Juru bicara Bea Cukai China mengatakan, angka ekspor turun lebih dari 3%, satu indikasi perdagangan luar negeri China menghadapi tantangan berat akibat berlanjutnya angka permintaan luar negeri yang terus melambat.
Sementara itu, angka impor turun 0,7%, juga di bawah proyeksi sebelumnya. Pertumbuhan ekonomi China melambat tahun ini dan diperkirakan tak akan mampu dipercepat karena lesunya permintaan pasar global, serta akibat kebijakan bank Sentral China yang ingin meredam kredit yang melejit.
Harga turun
''Sektor ekspor memang terkena pukulan berat. Ini menunjukkan pertumbuhan China lebih rendah dari yang sebelumnya kita ramalkan,'' kata ahli ekonomi Societe General, Wei Yao seperti ditulis kantor berita AP.

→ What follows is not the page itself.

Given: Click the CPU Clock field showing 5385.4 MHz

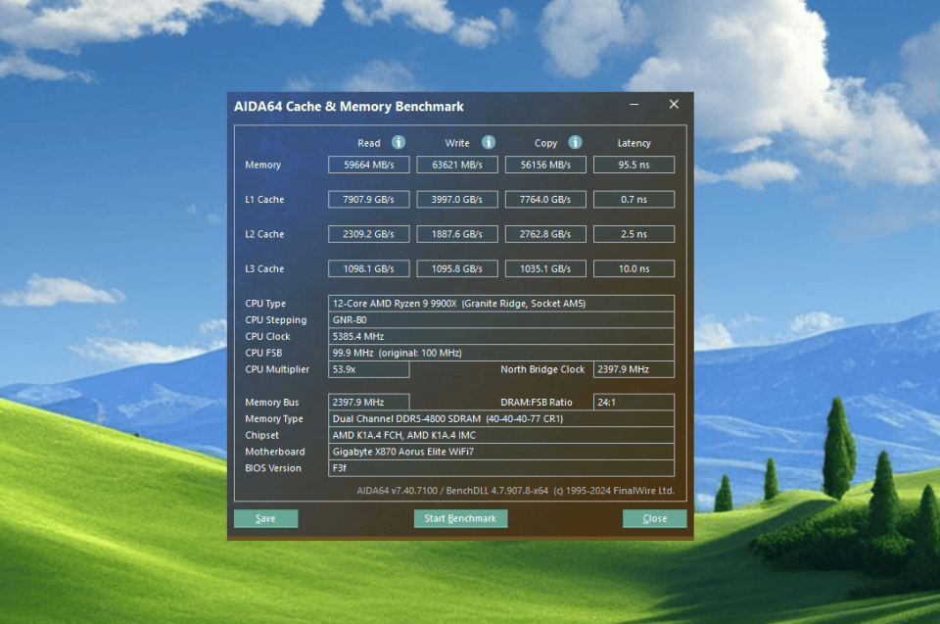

Namun angka pertumbuhan yang lebih rendah, menurut pemerintah negara komunis itu sengaja diciptakan agar ekonomi China lebih mantap, benar-benar berdasar pada tingkat konsumsi setempat. Hal itu dilakukan guna mengurangi tingginya ketergantungan terhadap perdagangan dan investasi.
Tetapi menurut analis, dengan angka pertumbuhan yang turun tajam, kemungkinan pemerintah China terpaksa mengubah lagi kebijakan dan justru mendorong pinjaman agar pertumbuhan tetap naik.
Faktor lain yang dianggap menghambat pertumbuhan adalah naiknya upah buruh, serta seringnya terjadi sengketa dagang. Pertumbuhan ekonomi China yang menurun bisa menimbulkan pukulan serupa terhadap para pemasok bahan baku dan komponen dari Australia, Brazil serta negara-negara Asia Tenggara, termasuk Indonesia.
Permintaan China yang akan turun itu adalah; biji besi, tembaga dan komoditas tambang lainnya yang telah mendorong turunnya harga komoditas tersebut secara global.